Task brief >> The response should consist only of the lines from the one with "Screen dimensions: 773x506" to the end of the data below, copied exactly and without pictures.

Supplied records >>
________________________________________

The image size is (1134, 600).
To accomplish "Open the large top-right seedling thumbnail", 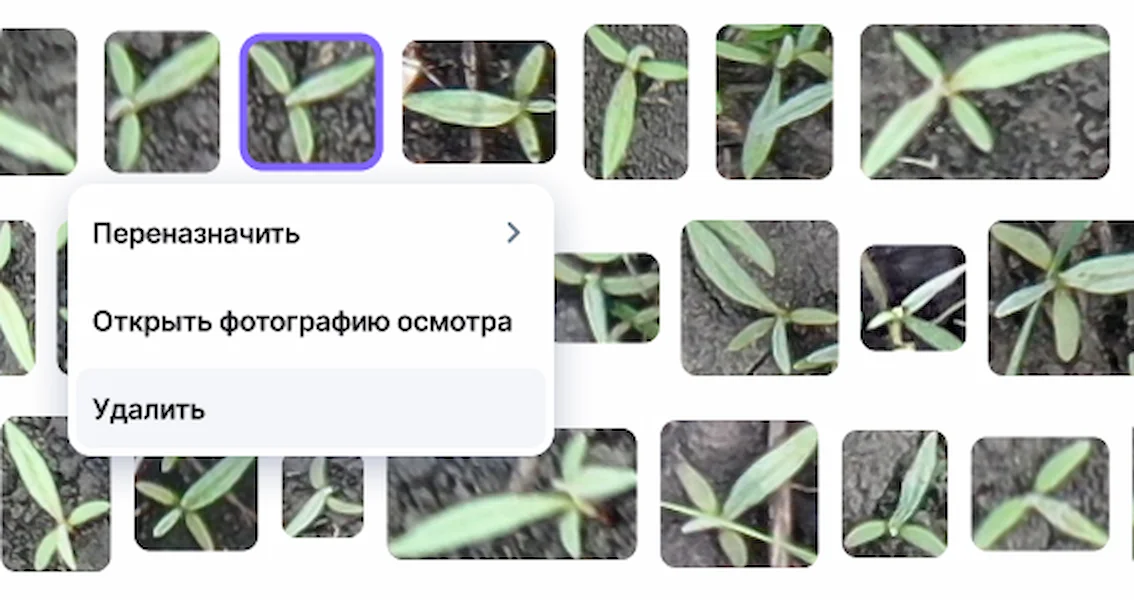I will click(x=984, y=101).
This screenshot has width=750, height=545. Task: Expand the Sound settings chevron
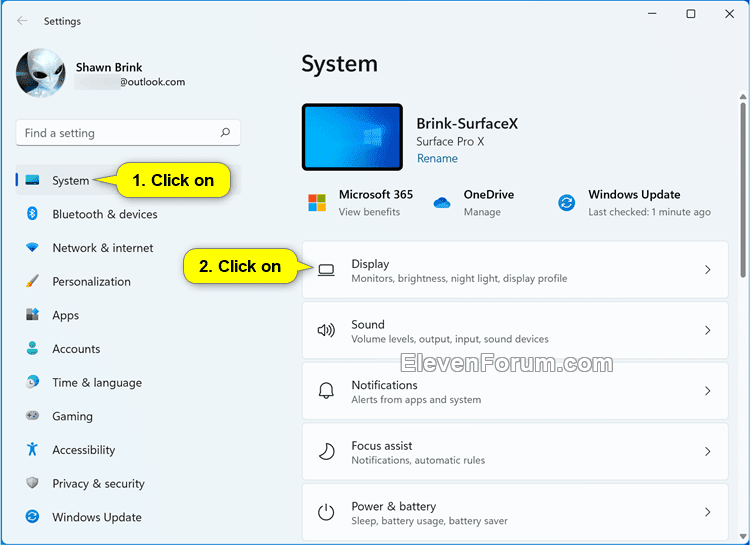[707, 331]
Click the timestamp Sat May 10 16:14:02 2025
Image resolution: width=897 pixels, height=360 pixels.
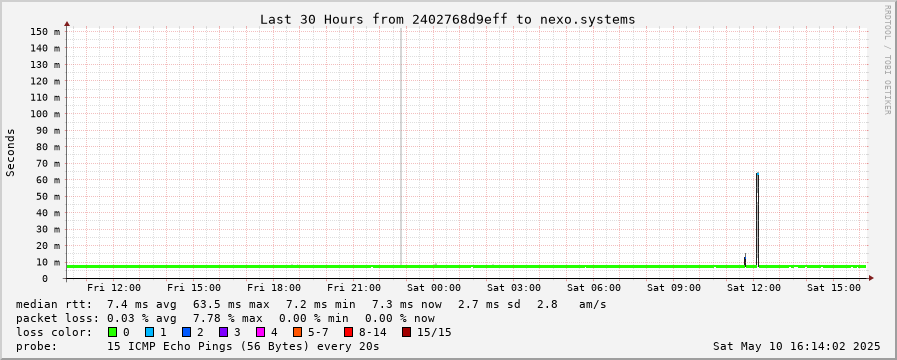[796, 346]
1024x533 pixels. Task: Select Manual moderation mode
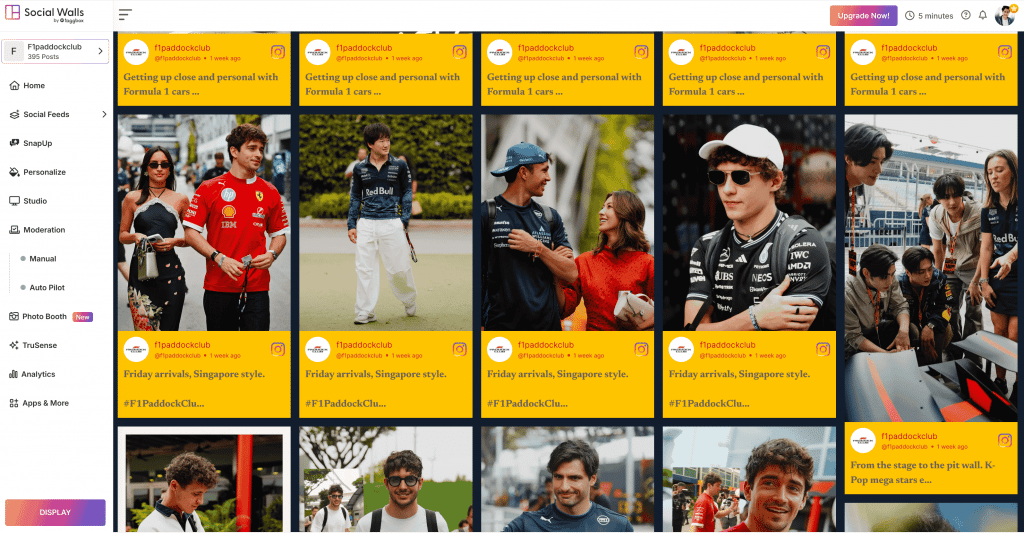[x=42, y=259]
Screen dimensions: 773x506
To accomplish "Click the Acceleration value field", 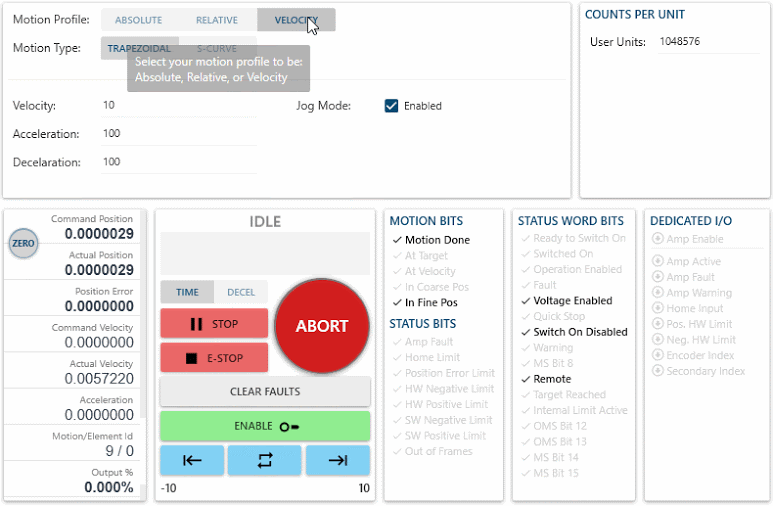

________________________________________

Answer box >>
Screen dimensions: 773x506
To accomplish "Click the Acceleration value field", 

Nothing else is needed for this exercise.